(DATA FOR THIS EXERCISE begins)

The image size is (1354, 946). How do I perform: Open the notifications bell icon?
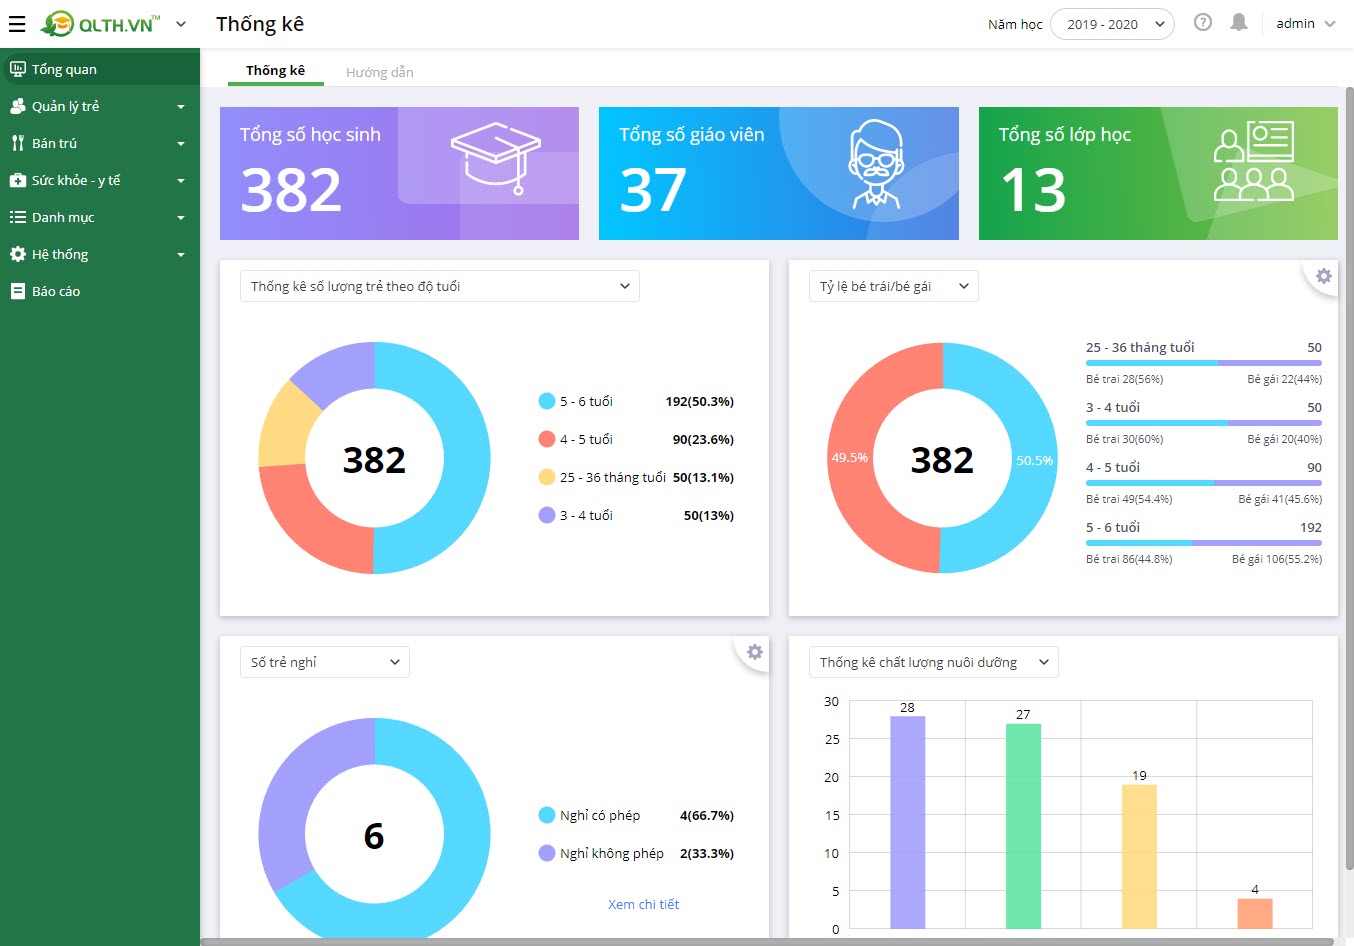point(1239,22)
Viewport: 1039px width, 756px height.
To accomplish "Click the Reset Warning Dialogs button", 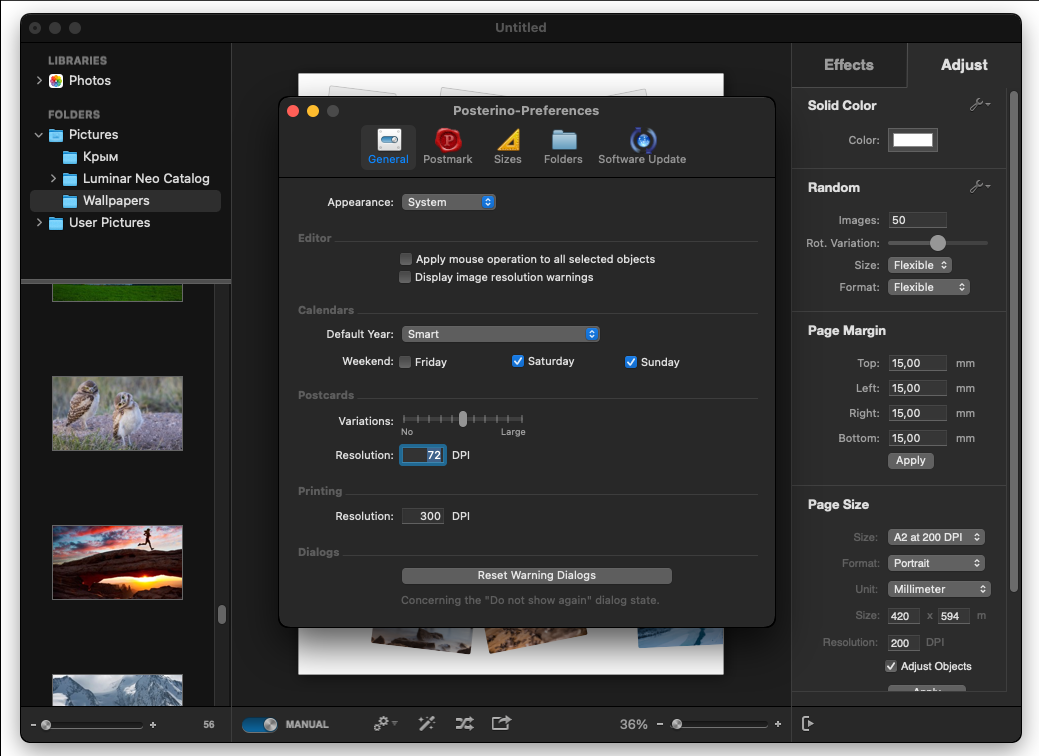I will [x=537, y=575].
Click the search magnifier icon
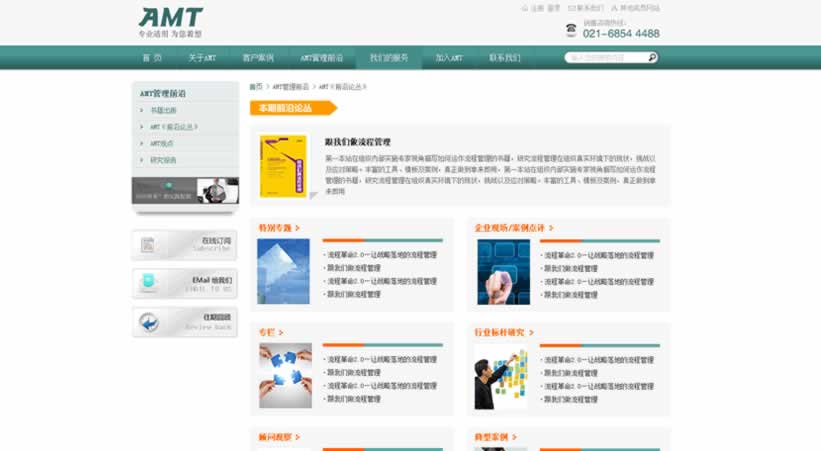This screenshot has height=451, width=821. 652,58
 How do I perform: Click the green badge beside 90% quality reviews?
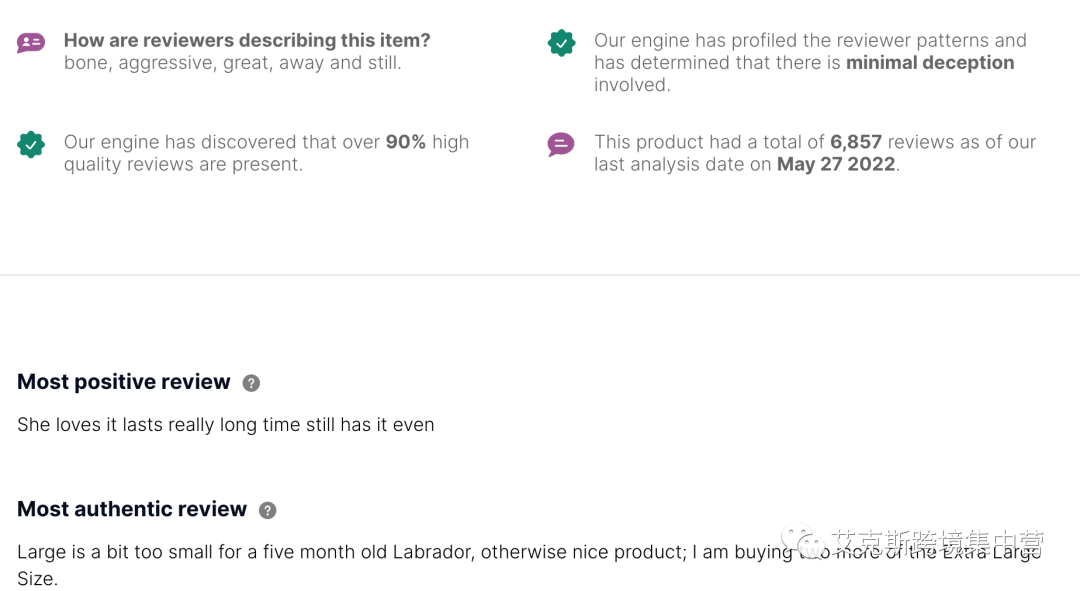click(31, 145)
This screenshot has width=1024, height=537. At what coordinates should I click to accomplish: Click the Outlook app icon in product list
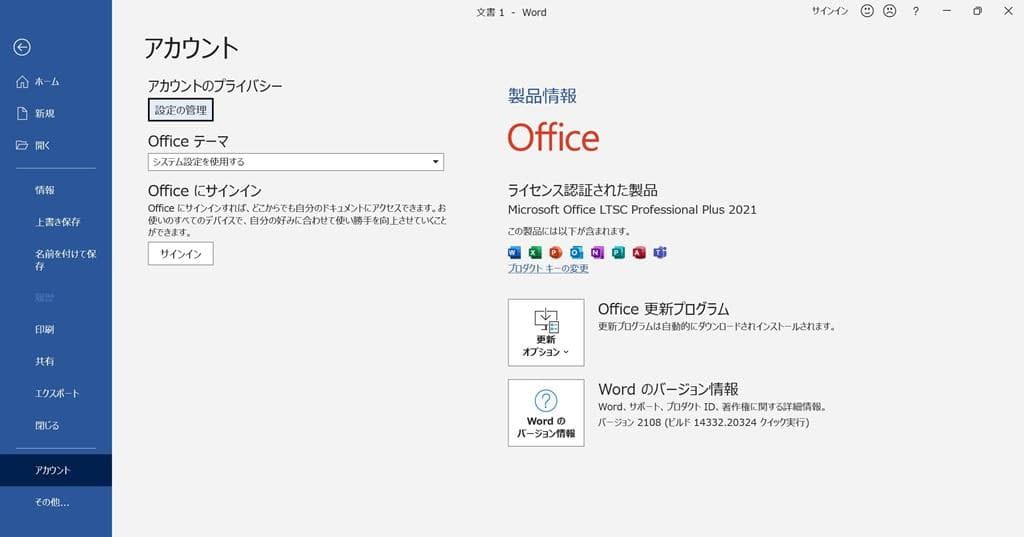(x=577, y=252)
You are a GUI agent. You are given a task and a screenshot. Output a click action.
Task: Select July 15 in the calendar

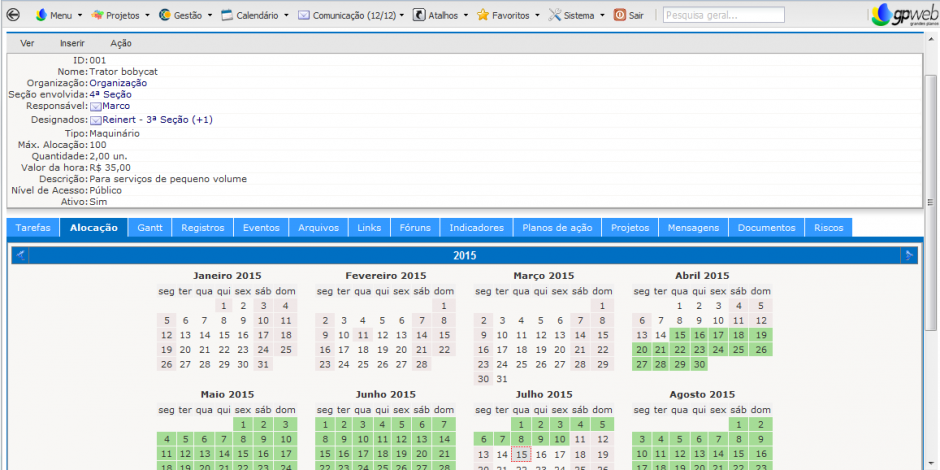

(DATA FOR THIS EXERCISE ends)

(AIM OF THE TASK)
Pictures excluded, return exactly the lines from the one with "This screenshot has width=1024, height=537." through the final line of the entries above, both included.

(SOLUTION FOR THIS TASK)
This screenshot has width=1024, height=537. At what coordinates should I click to accomplish: Click the Outlook app icon in product list
(x=577, y=252)
You are a GUI agent. You are given a task and a screenshot. Output a click action.
Task: Select July 15 in the calendar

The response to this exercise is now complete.